--- Texte de lecture ---
Cet engouement pour le local est facteur de promesses, mais aussi de menaces. Selon Pierre Veltz, il ne permettra pas seul de répondre au défi du changement climatique et de la transition écologique, et ne saurait remédier à la carence des États. Ses dérives qui mènent à une quête d’autarcie et de repli identitaire sont tout aussi contre-productives. L’intérêt de ce local réinvesti se joue dans son articulation avec la « communauté mondiale », permise par les réseaux de communication : les initiatives locales seront d’autant plus efficaces qu’elles sont partagées, discutées, enrichies par leur mise en commun, diffusées, soutenues et consolidées par des engagements concomitants des États et grandes organisations, aux niveaux national et international. Enfin, miser sur le local seul, dans un pays comme la France où les mécanismes de solidarité et de sécurité se jouent à l’échelle nationale, favoriserait l’accroissement des inégalités et la fragilisation de certains territoires.

On ne saurait pour autant comprendre cette ode au local sans considérer le contexte dans lequel elle s’inscrit. C’est par son analyse des évolutions de la production économique, de la mondialisation et de sa géographie que Pierre Veltz donne à ce tournant local la crédibilité requise. L’économie mondialisée ne repose en effet plus sur une division des tâches entre pays, avec d’un côté les concepteurs et consommateurs, de l’autre les exécutants, ni sur cette mondialisation à « grains fins » qui concilie chaînes de valeur mondiales et fragmentation extrême de la production, avec son lot d’incertitudes pour les chaînons locaux substituables à tous moments. Elle se fonde de plus en plus sur de vastes écosystèmes urbains régionaux, organisés autour de hubs concentrés et puissants, souvent des grandes métropoles. Parmi ceux-ci, le delta de la rivière des Perles en Chine, les régions urbaines de la côte ouest-américaine avec San Francisco-Los Angeles, Tokyo-Osaka au Japon ou, bientôt, Lagos au Nigeria… À cette échelle, ce n’est pas la métropole parisienne seule qu’il faut prendre en compte en France, mais ce que l’économiste appelle la métropole France, c’est-à-dire l’ensemble du système métropolitain français qui associe en réseau la capitale et les autres métropoles françaises. Vus du monde, le Mont-Saint-Michel, les Alpes, Bordeaux et Paris figurent dans la même région métropolitaine : effet de perspective, mais aussi conséquence des interdépendances territoriales et équipements de transport et d’échanges performants.

--- Données enregistrées ---
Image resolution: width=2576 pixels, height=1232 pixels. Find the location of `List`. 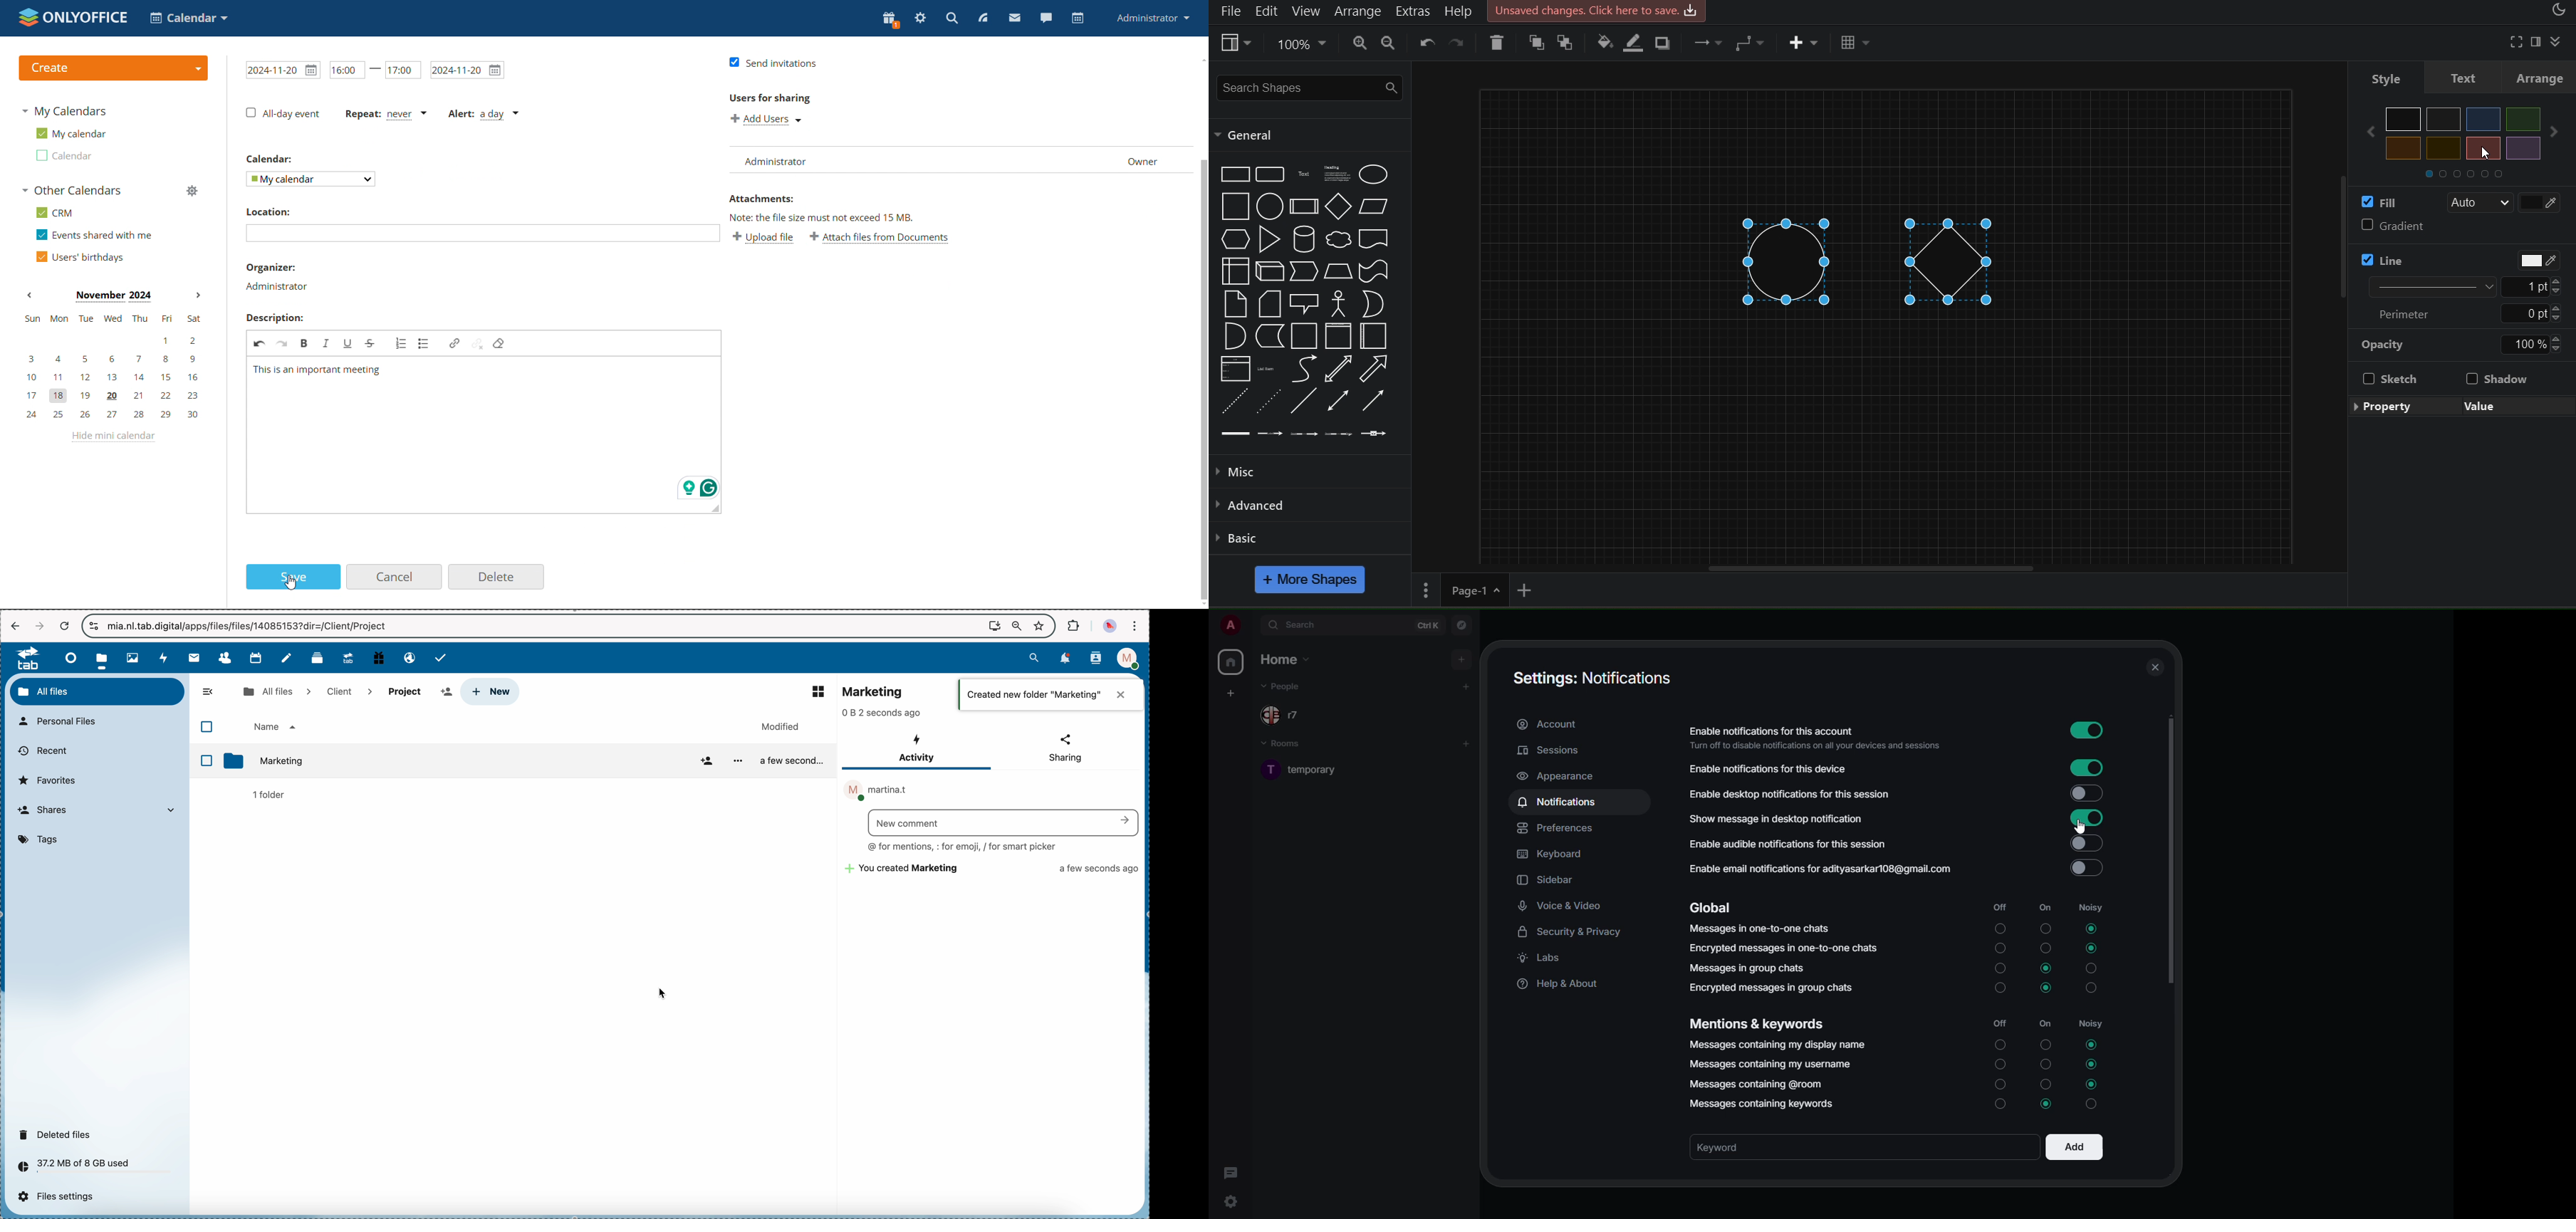

List is located at coordinates (1236, 369).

--- Travail à effectuer ---
1: Dans le texte sur le local et la mondialisation, quel nom l'économiste donne-t-il à l'ensemble du système métropolitain français ?
2: Prolongez le texte sur le local et la mondialisation à la suite de sa dernière phrase.

--- Réponses attendues ---
1: La « métropole France ».

2:
C’est ainsi de plus en plus ce qui se passe à l’intérieur de ces systèmes plutôt que leurs échanges avec le reste du monde qui est à prendre en compte : on n’est pas dans la démondialisation, mais déjà dans une rétraction des chaînes de valeur et une relocalisation de certaines activités, y compris de production. La hiérarchie du système global se transforme avec une réarticulation fine des différentes échelles, du global – pour les composants massifiés – au local – pour la finalisation, la personnalisation, la consommation. Dans le même temps, la production s’est considérablement modifiée avec ce que l’auteur nomme l’hyperindustrialisation [1], à savoir l’intégration de plus en plus forte entre industries, services et numérique qui, par bien des aspects, rend caduques tant nos mesures statistiques que nos manières de nous représenter l’industrie actuelle, avec les œillères de l’ancien monde. Ces systèmes métropolitains régionaux ont chacun des niveaux de polarisation-distribution différents : la répartition des activités dans les territoires qui les composent peut ainsi fortement varier, créant des situations plus ou moins équilibrées. Alors que le système londonien est extrêmement polarisé, avec un grand déséquilibre entre le développement de Londres et celui du reste du pays, le système français, contrairement à bien des idées reçues, fait partie de ceux où le niveau de distribution est le plus élevé, le plus équilibré.

Dans ce nouveau système économique, le capital physique est un facteur de production moins important que la qualité des infrastructures, la solidité et la justice des institutions, la richesse du capital humain et social. Le déterminisme spatial y est beaucoup moins prégnant puisque tout territoire, s’il sait s’organiser, s’équiper, valoriser ses activités et filières, former ses habitants et accueillir les ressources extérieures, construire du lien et de la confiance, fluidifier les échanges d’information, développer des complémentarités avec les autres territoires du système, peut s’intégrer et trouver sa place. Les territoires qui réussissent – et qui demain réussiront – sont ceux qui sauront concilier la dynamique des initiatives et projets locaux avec l’intégration dans le système régional métropolitain. Ceux qui sauront développer leur capacité relationnelle en capitalisant sur une expérience et une mémoire communes, sur la confiance et des valeurs partagées, sur une capacité à coopérer et à s’inscrire dans des relations de réciprocité. C’est l’autre dimension du tournant local dont Pierre Veltz vante l’intérêt tout en avançant qu’il pourrait être très favorable à la France.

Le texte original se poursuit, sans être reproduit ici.